A questo proposito, è davvero difficile dar torto a Ezio Mauro quando scrive che «l’allarme sanitario che verrebbe invocato come ragione necessaria di un concorso politico generale, non è ragione sufficiente. Addirittura non è ragionevole» poiché «il Paese che trova maggioranza e minoranza concordi sulle linee d’intervento contro il virus sarà sicuramente più rassicurato che da un governo-omnibus tra forze così diverse da essere incompatibili e improduttive, dove si smarriscono ogni fisionomia politica e tutte le identità per precipitare nell’indistinto emergenziale, senza che per fortuna sia suonata la campana dell’emergenza».

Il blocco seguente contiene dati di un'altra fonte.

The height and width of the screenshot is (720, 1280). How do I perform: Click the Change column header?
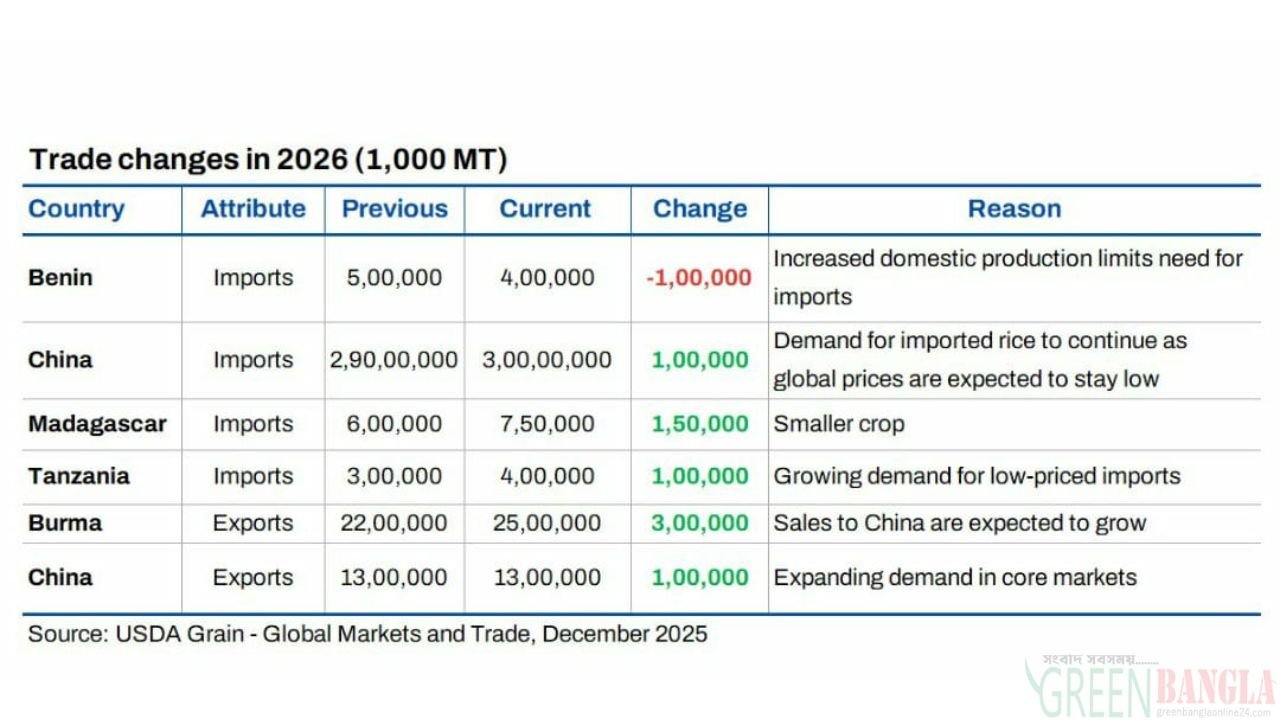click(x=700, y=209)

In questo deserto, a combattersi soltanto sul piano della propaganda e della tattica si perde tutti. Servirebbe la politica. Purtroppo, la scelta di Cuppi, le prime parole che sono state pronunciate, le modalità con le quali ogni cosa è avvenuta, suggeriscono ancora una volta di smorzare certi entusiasmi. S’è vista molta tattica, s’è ascoltato il solito proclama contro il nemico comune ma, se ancora la politica è fatta di idee e del coraggio di trasformare in azioni quelle idee, allora la politica è mancata.

È da venticinque anni che dalle parti di quello che oggi è il Pd si cerca di costruire qualcosa mettendo insieme storie diverse senza però far nascere idee nuove. Finora, mancando il coraggio di dare alla tattica il respiro della strategia, mancando insomma la politica, è sempre andata maluccio. Né è servito a molto proclamare l’emergenza democratica permanete contro un nemico comune.